まず申請用紙数が少ない。また書く内容も「人材開発支援助成金」の計画届で書くものと殆ど同じことを書く。(揃えないといけないので地道なチェックは必要)記入例も記入マニュアルも解説も全ページに渡って書いてある。要するに書類自体はホームページを読めば書ける。私はなぜこれをわざわざ申請するのかよくわからないのだが、多分過去からの経緯か法律上の理由なのだろう。

B 年齢制限…利用の中心は学校新卒用

認定実習併用職業訓練は年齢制限がある。以下ガイドブック13ページを張り付ける。

対象は15歳~45歳未満で、以下の3つのどれかに該当する者。

① 新たに雇い入れた者
(雇い入れ日から訓練開始日までが3か月以内である者に限る)
② 大臣認定の申請前に既に雇用されている短時間等労働者であって、
引き続き、同一の事業主において通常の労働者に転換した者
(通常の労働者への転換日から訓練開始日までが3か月以内である者に限る)
③ 既に雇用する被保険者

昔は③にもカッコ書きがあったが令和5年度版は消えている。今の規定ではもう15歳~45歳未満の雇用保険加入の労働者全員が対象ではないか?一体何でこんな区別を?

だが、その下のキャリアコンサルティングについての規定を見ていただきたい。①の新規学卒予定者以外の者はキャリアコンサルタントまたはジョブカード作成アドバイザーによるキャリアコンサルティングとジョブカードの交付が必要*1になる。裏を返せば、新規学卒予定者は国家資格キャリアコンサルタントによるジョブカードが不要。この「認定実習職業訓練」というのは、ホームページのパンフレットにはっきりと明記されているように”新卒”がメインの訓練。(新卒以外に使えないわけではない)新卒は4月入社。訓練開始が4月の途中のところもありそうだからこそ30日前を考えて1月~3月に申請が集中する、と書いているわけなのだろう。ちなみにこのキャリアコンサルティングは自前でするのは難しくて、これまた別途リンクのあるキャリアコンサルタントに事前面談をしてもらわないといけない。

この訓練の最大の課題…組み合わせと中身

この訓練はOJTとOff-JTの組み合わせ。ただこの組み合わせはそう簡単ではない。合計訓練期間は6か月以上2年未満であり、年間換算で850時間の訓練が必要なうえ、OJTの割合が、OJTとの合算の時間の2割以上8割以下でなければならない。この割合、要するに片方だけではダメということだ。これだけの期間と時間を必要とし、かつOff-JTOJTの組み合わせ率も考えないといけない。さらに、Off-JTは事業所内での訓練というの原則不可で、そのルールから外れる場合は色々と手続きに問題がある。
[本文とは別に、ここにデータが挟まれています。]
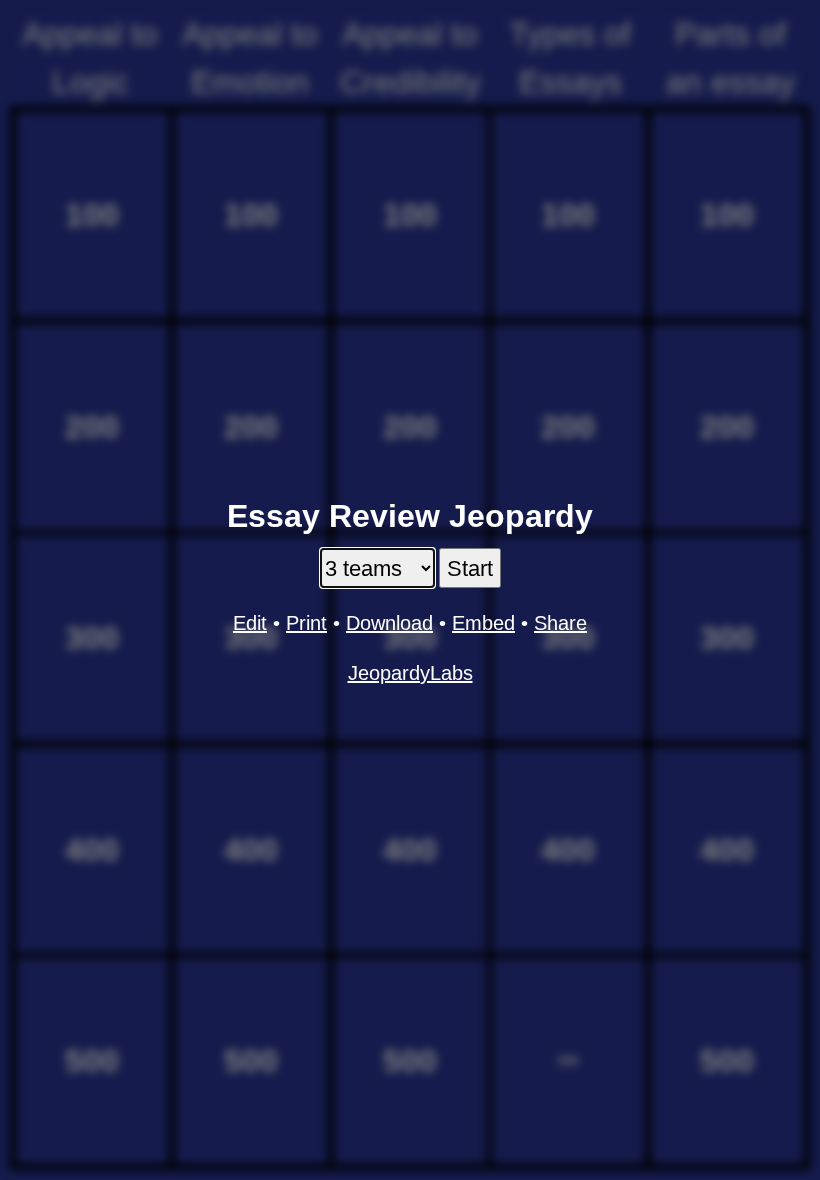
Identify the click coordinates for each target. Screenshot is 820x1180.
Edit (250, 623)
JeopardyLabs (410, 673)
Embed (483, 623)
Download (389, 623)
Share (560, 623)
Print (306, 623)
この訓練は職種と会社を選ぶ訓練であり、自社単独で作ることはよほどの会社でないとかなり難しいだろう。おそらく、専門の訓練機関の力を頼るしかないだろう。大臣認定を取ることが難関なのではなく、このOJTとOff-JTを組み合わせた訓練カリキュラムを作成するのが難しいと思う。ちなみにOff-JTで電話応対とか名刺の渡し方とかのビジネスマナーレベル中心の新入社員研修をする場合は、対象外訓練として不支給になる可能性が高いと思う。
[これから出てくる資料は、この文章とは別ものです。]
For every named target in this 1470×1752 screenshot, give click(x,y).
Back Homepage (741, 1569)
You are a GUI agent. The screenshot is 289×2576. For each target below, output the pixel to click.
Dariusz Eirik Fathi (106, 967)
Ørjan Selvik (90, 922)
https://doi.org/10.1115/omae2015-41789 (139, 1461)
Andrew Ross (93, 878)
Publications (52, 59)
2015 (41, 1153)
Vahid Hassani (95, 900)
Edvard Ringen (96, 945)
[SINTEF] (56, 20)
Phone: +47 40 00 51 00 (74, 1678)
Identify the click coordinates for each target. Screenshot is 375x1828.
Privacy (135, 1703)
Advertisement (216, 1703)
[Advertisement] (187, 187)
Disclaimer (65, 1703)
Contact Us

まあ、簡潔明瞭にいうと、対象となる業種、職種と会社を選ぶ訓練だと思う。

OJTの賃金助成の金額は令和4年度から固定金額に

しかもこの訓練、助成金額は数年前から減ってきた。OJT助成金額が1時間当たり〇円×訓練時間から、令和4年度計画提出分から固定金額になったのである。中小企業の場合の具体例を挙げてみよう。

※OJTの訓練時間 
最低 850時間÷6/12×20%=85時間
850時間÷6/12×80%=340時間

令和3年度… 
665円× 85時間=56,525円
665円×340時間=226,100円  
665円×680時間=452,200円 (680時間が上限時間)

令和4、5年度… 
一律200,000円(固定)    

OJTの最低金額だと固定金額の方が多いが、最大の時間と比較すると66%減である。これをどう見るかというところもポイントである。まあ、OJTはその名の通り仕事をしながらの訓練なので、無限になんとでもできてしまう上に、指導者が社内の人間も関与なのである程度自由が利くかと。OJTの場合は何月何日の何時から何時まで訓練するか計画届に書かなくてもよいし…。

OJTの訓練日誌…雑な書き方だと…

OJTは、Off-JTと違い、細かい助成対象外訓練というルールがない。ガイドブックに書いているのは、OJTの講師の要件と変更届などぐらいしか書いていない。勿論訓練内容が職務と全く関係ないことをするのはOJTとはいえないだろうから何でもいいというわけではないが、Off-JTほどではない。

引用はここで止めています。